I called the following code on both server and client:
[java]
public static void register() {
Serializer.registerClass(mError.class);
Serializer.registerClass(mEntityUpdate.class);
Serializer.registerClass(mSelectLevel.class);
}
[/java]

But when i try to send a message from the client to the server the posted Exception occures.
I'm clueless... oO


I'm using the newest version of the jMP, Windows7 aso. The connection is obviously created. Just calling
C.send(new mSelectLevel("dm-testmap"));
will cause the error on the server...


Me needs halp.:(

Was there more to that stack trace?
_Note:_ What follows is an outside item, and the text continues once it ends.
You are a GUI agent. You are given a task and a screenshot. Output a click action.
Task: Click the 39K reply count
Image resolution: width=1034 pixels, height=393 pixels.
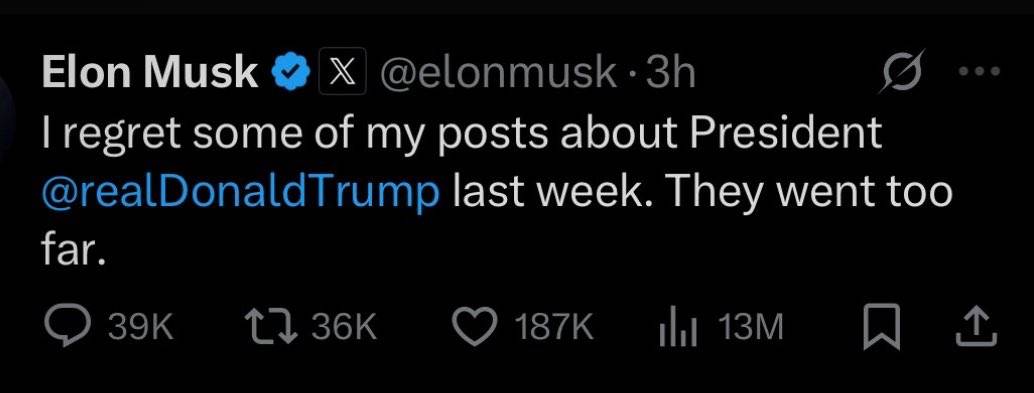point(140,328)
Usually the original exception (ie: the important one) is included.



Other than that, I’d have to know what was in the message that was failing to send.



Also, is this with a recent nightly build or a stock alpha 4?

I updated everything to the newest stand via jMP and activated Nightly.



The message was this (It’s very simple yet, but there are some other things in my mind which will find their places in it soon…):

[java]@Serializable

public class mSelectLevel implements Message {



/**

  • UDP or TCP?

    */

    private boolean isR;



    /**
  • The name of the map which is supposed to be loaded.

    */

    private String MapName;



    /**
  • Additional parameters for the load…

    */

    private String param;







    /**
  • This will send the message with an emtpy parameter list
  • @param M The name of the Map

    */

    public mSelectLevel(String M) {

    isR=true;

    param=new String();

    MapName=M;

    }



    /**
  • This will send the message with a predefined parameter list
  • @param M The Name of the Map
  • @param P The optional parameterlist.

    */

    public mSelectLevel(String M, String P) {

    isR=true;

    param=P;

    MapName=M;

    }







    public String getParam() {

    return param;

    }



    public String getMapName() {

    return MapName;

    }



    public Message setReliable(boolean f) {

    isR=f;

    return this;

    }



    public boolean isReliable() {

    return isR;

    }



    }

    [/java]





    The complete stacktrace was this:
SCHWERWIEGEND: Unhandled error, endpoint:NioEndpoint[1, java.nio.channels.SocketChannel[connected local=/127.0.0.1:9000 remote=/127.0.0.1:52015]], context:Envelope[NioEndpoint[1, java.nio.channels.SocketChannel[connected local=/127.0.0.1:9000 remote=/127.0.0.1:52015]], reliable, 18]
java.lang.RuntimeException: Error deserializing object
at com.jme3.network.base.MessageProtocol.createMessage(MessageProtocol.java:161)
at com.jme3.network.base.MessageProtocol.addBuffer(MessageProtocol.java:137)
at com.jme3.network.base.KernelAdapter.createAndDispatch(KernelAdapter.java:196)
at com.jme3.network.base.KernelAdapter.run(KernelAdapter.java:260)
Caused by: com.jme3.network.serializing.SerializerException: Error creating object of type:class testban.util.network.mSelectLevel
at com.jme3.network.serializing.serializers.FieldSerializer.readObject(FieldSerializer.java:116)
at com.jme3.network.serializing.Serializer.readClassAndObject(Serializer.java:329)
at com.jme3.network.base.MessageProtocol.createMessage(MessageProtocol.java:157)
... 3 more
Caused by: java.lang.InstantiationException: testban.util.network.mSelectLevel
at java.lang.Class.newInstance0(Class.java:340)
at java.lang.Class.newInstance(Class.java:308)
at com.jme3.network.serializing.serializers.FieldSerializer.readObject(FieldSerializer.java:114)
... 5 more



The "5 more..." may be where i could find my answer but i dont know how i can tell netbeans to tell me the whole thing... :(

Messages have to have no-arg constructors or SpiderMonkey can’t create them on the receiving end.

Also… if you extend AbstractMessage then you won’t have to worry about your own setReliable()/isReliable() methods.

I see… That explains much.

Okay, i will try it out. Just one moment.





You are a treasure, you know?

It worked perfectly fine. Thank you so much for your fast help!